For the Christian, believing anything less than exclusivism would seem to contradict the clear teaching of Christ. Yet, today, this position is not popular. To endorse one religion over others is considered arbitrary, irrational, unjustified, even oppressive and imperialistic.
In a new book released last month, Joseph Kim seeks to defend Christian exclusivism against these charges. Reformed Epistemology and the Problem of Religious Diversity interacts with Alvin Plantinga’s proper function account of warrant and shows why mutually exclusive religious beliefs do not serve as defeaters for Christian belief.

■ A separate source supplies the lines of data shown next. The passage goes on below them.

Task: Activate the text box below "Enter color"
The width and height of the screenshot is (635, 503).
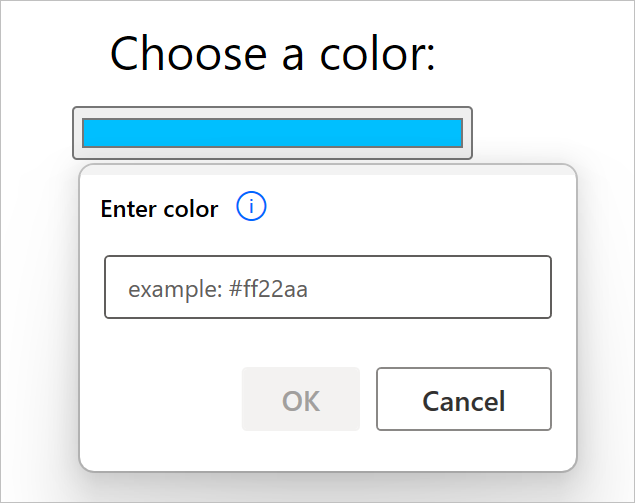Action: point(328,288)
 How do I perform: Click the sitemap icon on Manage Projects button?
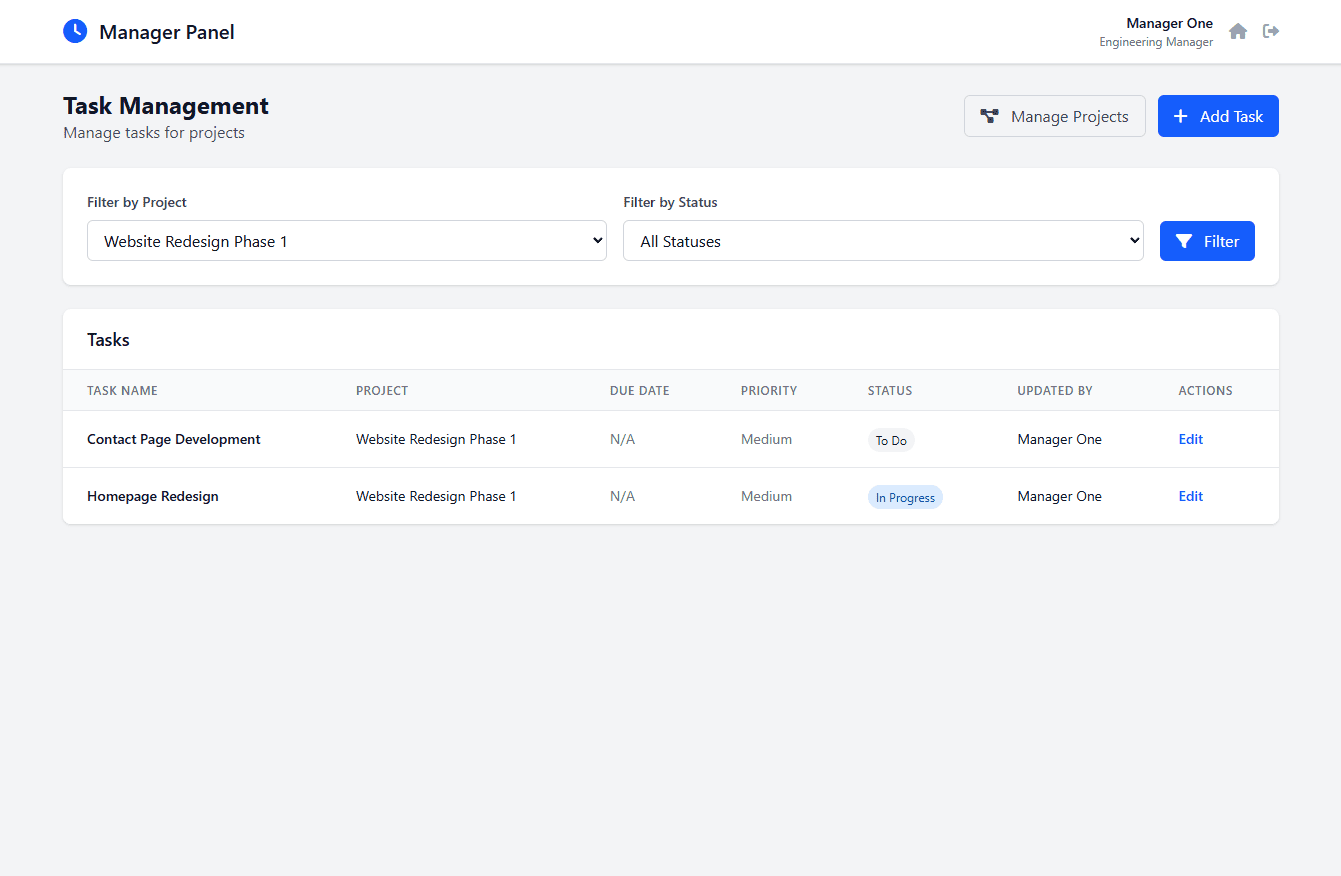coord(989,115)
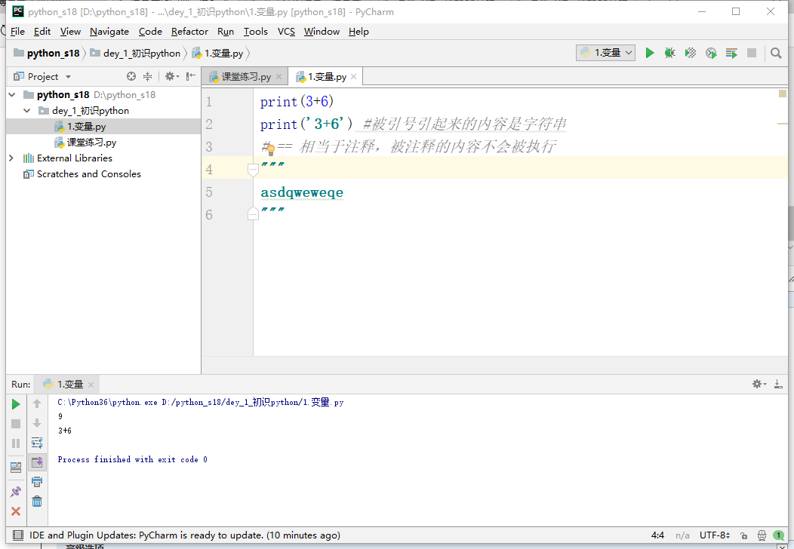Open Search Everywhere magnifier icon
The height and width of the screenshot is (549, 794).
click(776, 53)
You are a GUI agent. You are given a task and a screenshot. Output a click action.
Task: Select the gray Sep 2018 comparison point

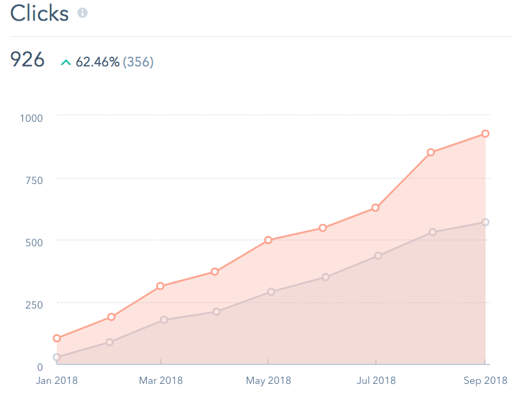click(485, 222)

Kim, a former lecturer in philosophy and business ethics at the University of California and Arizona State University, argues that the Christian exclusivist need not give up her Christian belief when faced with the problem of religious diversity even when she is unable to give an argument for the truth of Christian belief to those that disagree.
For those looking for a solid defense of Christian belief and a good introduction to the central issues that connect contemporary epistemology and the philosophy of religion, this looks like a book to seriously consider.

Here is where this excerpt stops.